Reed Cowan, Wesley's father and a former Utah television reporter, was joined by a group gathered in April at the century-old Presbyterian Community Church in Myton. Every year, Cowan said, he does something big to commemorate the passing of his son, who died after a playground accident.

He built a school in Kenya. This year, he rang the bell at the church he had purchased in December, originally intending to use it as a vacation home.

He grew up in the area and spent a lot of time at his grandparents' house near the Duchesne River, just a few blocks from the church.

"When I heard the beautiful Myton Presbyterian church had a for sale sign in it, literally on the 100 year anniversary since it was opened, I thought, 'We can't lose that building.'"

As renovation work started, Cowan says, it attracted curious neighbors.

"Little by little the old timers would knock on the door and say, 'Can I show you my wedding pictures?' or 'My brother was killed in the war and his casket was brought right here,'" Cowan said.

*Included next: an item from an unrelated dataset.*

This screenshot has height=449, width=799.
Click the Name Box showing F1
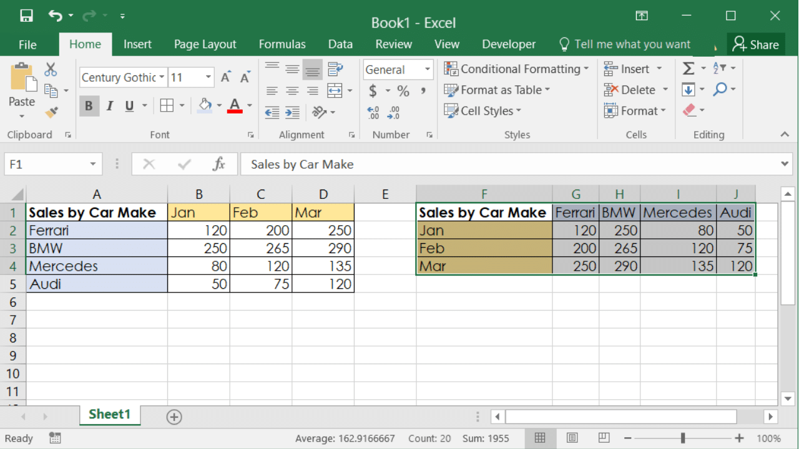tap(44, 164)
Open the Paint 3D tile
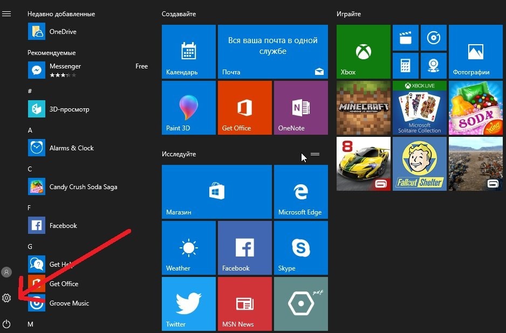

This kind of attention from the Myton community led Cowan to change his plans — and the chapel, now known as the 1915 Wedding Chapel and Residence, is available for weddings and other community events.

"I thought, I can't be selfish with this building. I can't have this just be my second home," said Cowan, co-director of the documentary "8: A Mormon Proposition" and now a news anchor in Las Vegas.

Ken Palmer is the pastor who delivered the final sermon at the church in June 2015. He said the church closing was "painfully confusing, oddly strange and rather depressing."

"God has his thing that he needs to do and he wasn't able to do it here," Palmer said.

But he's happy to know that the building will continue to be used.

"It's a great little historical marker for this area," he said.